* [CONSIGNE]
Selon l'extrait sur la succession, dans quel délai après le décès d'un parent faut-il déposer la déclaration de succession auprès de l'administration ?

* [EXTRAIT FOURNI]
=-=-=

Dans un pays où l’héritage fait partie des plus taxés au monde, la succession demande une rigueur que beaucoup de familles sous-estiment. Les six premiers mois qui suivent le décès d’un parent sont décisifs, car c’est durant ce laps de temps que la déclaration de succession doit être déposée auprès de l’administration. Une étape indispensable qui conditionne le calcul des droits dus sur l’ensemble des biens transmis. « C’est une procédure déclarative effectuée auprès du Trésor public », rappelle Nathalie Couzigou Suhas, porte-parole de la Chambre des Notaires de Paris, dans les colonnes du Figaro Immobilier. Sans ce dépôt, l’administration ne peut pas évaluer l’héritage. Lorsque des éléments manquent ou semblent incohérents, le fisc ne tarde jamais à s’y intéresser.
Cette vigilance s’explique par la place qu’occupe la France parmi les pays les plus sévères en matière de taxation des transmissions patrimoniales. La tentation de réduire la base taxable existe chez certains héritiers persuadés qu’une valeur plus basse allègera naturellement la facture. Une idée reçue que dément fermement la notaire. « Certains pensent qu’en sous-évaluant leur bien, ils paieront moins d’impôts », observe-t-elle. Dans les faits, cette sous-estimation ouvre la voie au redressement le jour où le bien est revendu à un prix plus élevé. La comparaison entre la valeur déclarée et la valeur réelle saute alors immédiatement aux yeux de l’administration.
Chaque vente immobilière passe en effet par un notaire chargé d’enregistrer la transaction auprès des services de l’État. Le rapprochement entre le prix de vente et la déclaration de succession se fait sans effort, et une différence trop importante déclenche rapidement une correction. « Une estimation trop basse suivie d’une revente plus élevée entraîne automatiquement une correction fiscale, avertit la notaire. Il ne faut pas jouer avec le feu. Les impôts ne sont pas dupes. » L’héritier s’expose alors à un rappel de droits majoré d’un intérêt de retard de 0,4 % par mois, ce qui alourdit très vite la facture.
La prescription, là encore, reste favorable à l’administration, qui dispose de trois années pleines ainsi que de l’année en cours pour rectifier la valeur d’un bien s’il existe un doute sérieux sur l’exactitude de la déclaration. Lorsque la mauvaise foi est établie, une pénalité supplémentaire peut s’ajouter, pouvant atteindre 40 % du montant dû et jusqu’à 80 % en cas de manœuvres frauduleuses, rappelle encore la notaire. Les risques financiers dépassent donc largement le gain espéré.

=-=-=

Données extraites:

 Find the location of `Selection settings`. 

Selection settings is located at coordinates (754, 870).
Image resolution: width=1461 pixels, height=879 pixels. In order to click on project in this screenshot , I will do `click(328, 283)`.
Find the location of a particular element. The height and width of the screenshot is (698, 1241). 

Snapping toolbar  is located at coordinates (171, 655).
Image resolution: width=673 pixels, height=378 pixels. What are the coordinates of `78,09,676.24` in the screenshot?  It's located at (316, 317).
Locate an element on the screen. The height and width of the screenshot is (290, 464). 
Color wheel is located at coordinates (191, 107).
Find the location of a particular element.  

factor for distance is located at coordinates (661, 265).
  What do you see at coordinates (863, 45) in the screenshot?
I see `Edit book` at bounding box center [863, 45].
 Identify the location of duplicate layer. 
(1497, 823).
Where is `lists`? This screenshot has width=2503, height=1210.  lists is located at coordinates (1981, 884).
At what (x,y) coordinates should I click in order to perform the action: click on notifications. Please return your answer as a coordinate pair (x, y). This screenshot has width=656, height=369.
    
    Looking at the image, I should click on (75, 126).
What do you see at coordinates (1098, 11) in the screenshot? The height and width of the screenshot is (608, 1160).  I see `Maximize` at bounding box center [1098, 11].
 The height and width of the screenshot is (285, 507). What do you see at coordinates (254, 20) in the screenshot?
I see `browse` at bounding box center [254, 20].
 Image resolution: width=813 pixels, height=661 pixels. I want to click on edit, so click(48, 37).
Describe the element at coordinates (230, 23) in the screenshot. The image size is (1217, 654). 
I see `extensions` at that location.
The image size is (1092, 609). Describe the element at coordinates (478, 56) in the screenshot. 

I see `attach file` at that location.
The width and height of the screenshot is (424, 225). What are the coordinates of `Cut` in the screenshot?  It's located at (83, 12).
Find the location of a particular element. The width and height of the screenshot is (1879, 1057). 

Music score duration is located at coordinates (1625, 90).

=-=-=

* [RÉSULTAT DE L'EXERCICE]
Dans les six premiers mois qui suivent le décès.